=== Stated exercise ===
Please pull every line from the records below that contains the string "Instruction", and copy each such line in full.
§ §
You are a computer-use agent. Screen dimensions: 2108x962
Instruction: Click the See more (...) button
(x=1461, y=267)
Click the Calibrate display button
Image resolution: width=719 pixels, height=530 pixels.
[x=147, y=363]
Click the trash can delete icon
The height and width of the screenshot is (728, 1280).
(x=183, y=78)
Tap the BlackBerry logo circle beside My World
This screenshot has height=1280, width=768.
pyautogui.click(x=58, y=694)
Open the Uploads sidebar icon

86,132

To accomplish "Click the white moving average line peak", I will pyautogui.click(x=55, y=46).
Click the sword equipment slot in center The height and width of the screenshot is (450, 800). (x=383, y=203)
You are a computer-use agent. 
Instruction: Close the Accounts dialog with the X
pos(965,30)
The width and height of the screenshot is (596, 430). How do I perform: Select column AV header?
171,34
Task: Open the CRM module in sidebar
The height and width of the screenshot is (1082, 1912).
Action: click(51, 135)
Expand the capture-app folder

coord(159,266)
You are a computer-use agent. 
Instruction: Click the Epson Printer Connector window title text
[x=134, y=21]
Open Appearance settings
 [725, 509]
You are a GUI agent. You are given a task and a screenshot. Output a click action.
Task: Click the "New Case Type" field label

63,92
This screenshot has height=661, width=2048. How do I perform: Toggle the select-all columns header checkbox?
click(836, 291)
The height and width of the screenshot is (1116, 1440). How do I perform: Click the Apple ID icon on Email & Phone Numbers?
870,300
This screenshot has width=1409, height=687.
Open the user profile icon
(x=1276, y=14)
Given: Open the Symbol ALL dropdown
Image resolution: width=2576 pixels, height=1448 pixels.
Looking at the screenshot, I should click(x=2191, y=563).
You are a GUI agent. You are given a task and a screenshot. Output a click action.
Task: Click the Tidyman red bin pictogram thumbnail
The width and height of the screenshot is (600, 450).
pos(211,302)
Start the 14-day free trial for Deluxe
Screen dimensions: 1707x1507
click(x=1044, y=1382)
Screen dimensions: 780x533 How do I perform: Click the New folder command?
§ §
=== Complete answer ===
Instruction: Click the See more (...) button
Instruction: Close the Accounts dialog with the X
Instruction: Click the Epson Printer Connector window title text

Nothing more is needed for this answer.